Monitor Product Price

<div class="product">
  <h2>Gaming Laptop</h2>
  <span class="price" data-value="1299.99">$1,299.99</span>
</div>

Extract Multiple Fields

//div[@class='product']/h2/text()
//span[@class='price']/text()
//div[@class='stock']/text()
Each XPath expression on a new line extracts different fields.

Monitor RSS Feed Items

Automatic default namespace handling:
//item/title/text()
//item/description/text()
Works directly with RSS feeds without namespace handling.

Advanced Techniques

Conditional Selection

//div[contains(text(), 'In Stock')]
Selects divs containing “In Stock” text.
//h2[contains(@class, 'product')]/text()
Selects h2 elements where class contains “product”.
//div[@class='product' and @data-available='true']
Selects divs matching BOTH conditions.
//span[@class='sale' or @class='discount']
Selects spans matching EITHER condition.
//div[@class='item' and not(@class='hidden')]
Selects items that are NOT hidden.
//li[1]
Selects the first <li> element.
//li[last()]
Selects the last <li> element.
//li[position() > 2]
Selects all <li> elements after the second one.
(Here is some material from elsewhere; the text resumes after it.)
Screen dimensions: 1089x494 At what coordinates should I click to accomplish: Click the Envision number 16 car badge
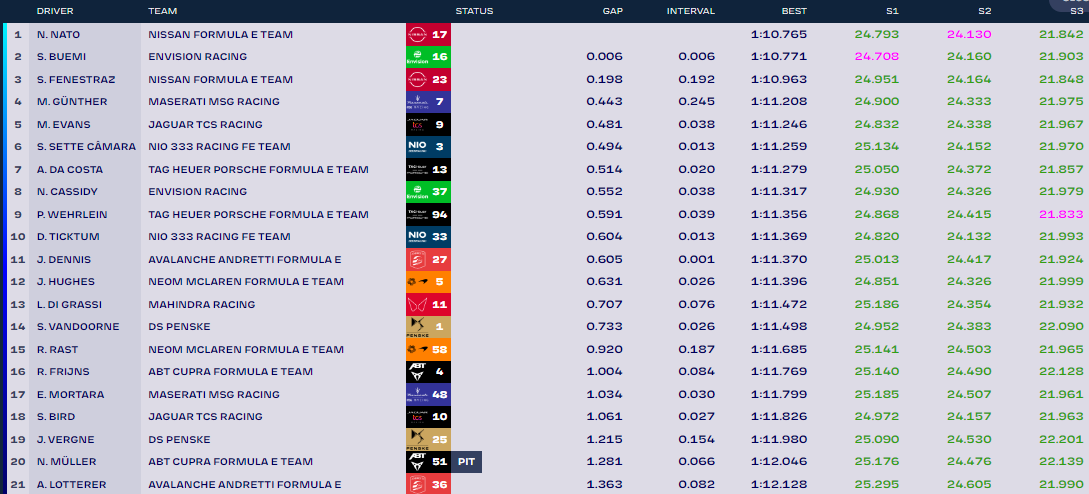428,57
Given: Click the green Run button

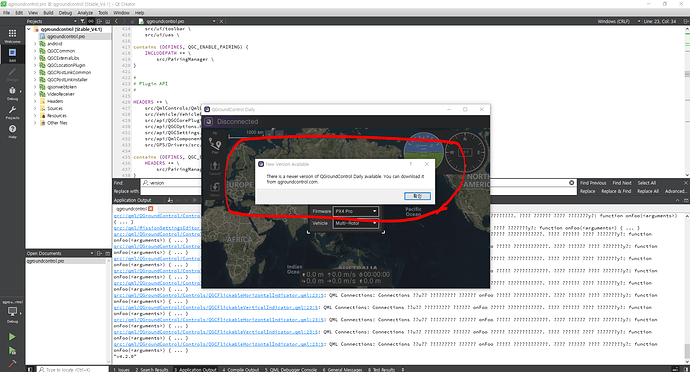Looking at the screenshot, I should click(12, 337).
Parent and Sibling Navigation

//span[@class='price']/parent::div
Selects the parent div of the price span.
//h2[@class='title']/following-sibling::p[1]
Selects the first paragraph following the title.
//span[@class='label']/preceding-sibling::input
Selects input elements before the label.

Regular Expression Matching

changedetection.io supports EXSLT regex functions:
//div[re:match(text(), 'Price: \$\d+\.\d{2}')]
Matches divs with text matching the price pattern.
//a[re:test(@href, 'product/\d+')]
Selects links where href matches the pattern.

Working with Namespaces

RSS/Atom Feeds

<?xml version="1.0" encoding="UTF-8"?>
<rss version="2.0">
  <channel>
    <title>My Feed</title>
    <item>
      <title>First Item</title>
      <description>Item description</description>
    </item>
  </channel>
</rss>

Handling CDATA Sections

Some RSS feeds wrap content in CDATA:
<description><![CDATA[<p>HTML content here</p>]]></description>
changedetection.io automatically processes CDATA sections. The XPath //description/text() will extract the content.
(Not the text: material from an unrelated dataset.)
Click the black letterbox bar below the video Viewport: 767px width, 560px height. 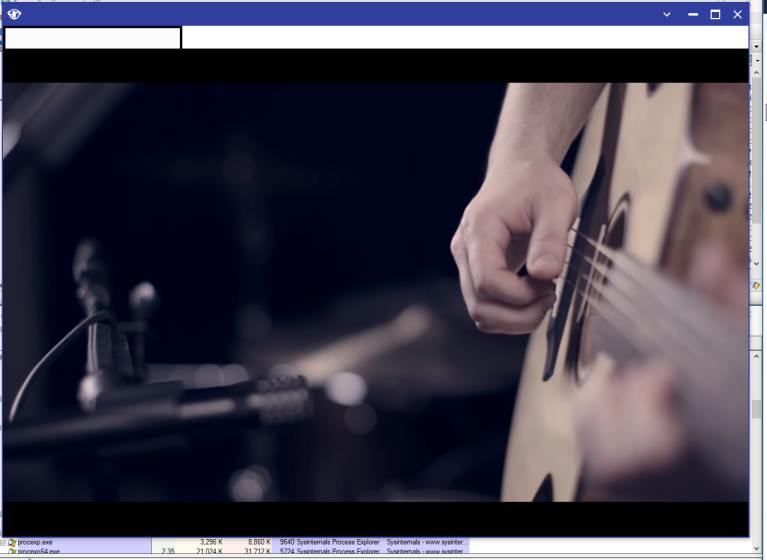pos(375,518)
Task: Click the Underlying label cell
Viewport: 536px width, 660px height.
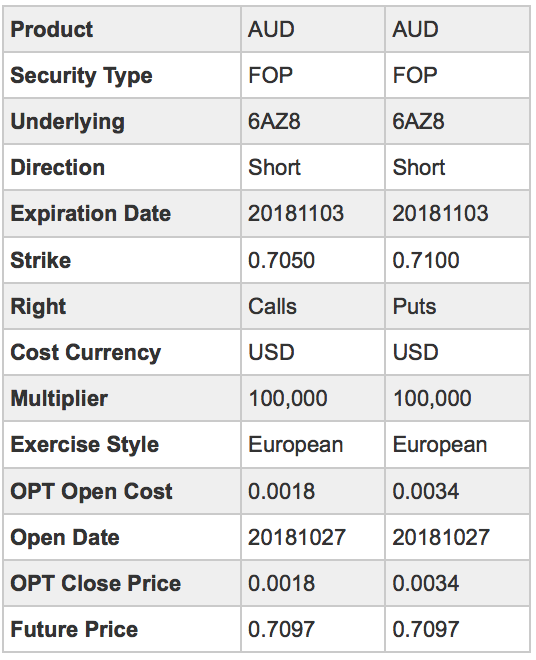Action: click(x=122, y=122)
Combining Include and Remove Filters

//article[@class='main']
This extracts the main article while removing ads, sidebars, and scripts.
Remove filters must use the xpath: or xpath1: prefix explicitly.

Testing XPath Expressions

Using Browser DevTools

  1. Open DevTools Console (F12)
  2. Use $x() to test XPath:
    $x('//div[@class="price"]/text()')
    
  3. Verify the results

Online XPath Testers

Online testers typically use XPath 1.0. Use xpath1: prefix in changedetection.io for compatibility.

Common Patterns

Pattern: Extract Plain Text

//div[@id='content']//text()
Use case: Get all text without HTML tags.

Pattern: Monitor Table Data

//table[@class='pricing']//tr[2]/td[3]/text()
Use case: Extract specific table cell (row 2, column 3).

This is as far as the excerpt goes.